• **Aim of the task**
Continue the blog post on moving from backtesting to live trading, starting right after its last sentence.

• **Source passage**
----

Lost in translation; moving from hindsight into reality

Am excited, this technical analysis thing is just amazing; I should push the button and move into trading real money; I have been through this when I first started years ago just like many newbie’s. Be careful; do not get ambushed in this self-made trap.

If you’re a new inexperienced trader you might fall into the trap hidden in-between hindsight and reality. This is one of most overlooked elusive issues that new technical trader’s fall in, where after a losing streak they get frustrated and lose faith, even if they were using the appropriate money management techniques; the problem isn’t there; it’s hidden somewhere else, but you can’t see it at first sight; it’s in the transition from hindsight into reality, you just need to look deeper.

If you have been through this before, you should know what I mean right away, however if not; let me clarify more.

There are two sides of the problem that faces traders moving from back testing and demo trading into real trading; the psychological side and the technical side. In this post I will try to address the psychological part, before getting deeper into the technical side in the near future.

----

• **Input data**
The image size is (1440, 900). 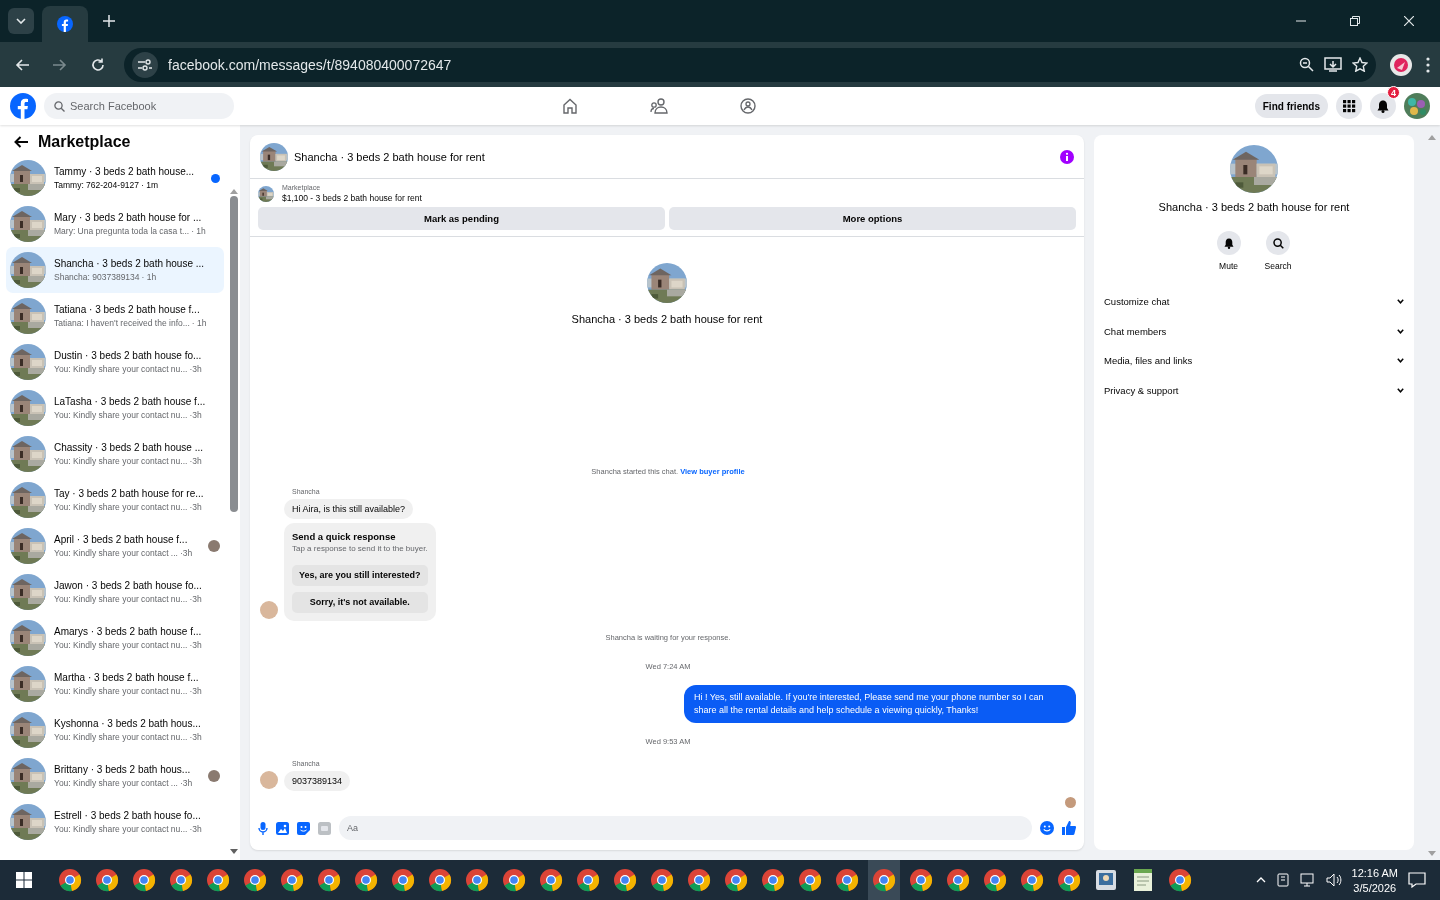 I want to click on find-friends-button: Find friends, so click(x=1291, y=106).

----

• **Answer space**
The key point is that dilemmas that face traders trading their own capital are usually overlooked when trading on an experimental account, traders tend to be in their comfort zone while trading fake money, where no real stress test applied to their decision making process. Less pressure means tendency to be less accurate or more approximate in evaluating and applying your trading rules; and tend not to base decisions on real facts, and that makes demo traders excited over the profits they will make and unconsciously biased to what their inner subconscious wants to see , neglecting how hard it is to make a decision on the appropriate action within their trading criteria under real market conditions, when their emotions take the lead driving themselves to the edge of the abyss.

The only way to face this issue is by being well prepared; to be well prepared is to:
Have a decisive trading methodology that can provide:

1) A clear entry criteria; based on certain rules or conditions that either you acquire by experience as a discretionary trader, or you set for yourself as a systematic trader.
2) The appropriate reaction to whatever markets throws; traders should have a clue of the possible scenarios that could face them after triggering the trade and how to deal with each scenario, either by closing your order; tightening your stop or even extending your targets, within the context of your previously known risk limits and appropriate money management techniques.
3) Reviewing trades, either to put your hands on the mistakes or flaws you made, try to optimize your methodology to handle any deficiencies or unexpected outcomes that affected your results.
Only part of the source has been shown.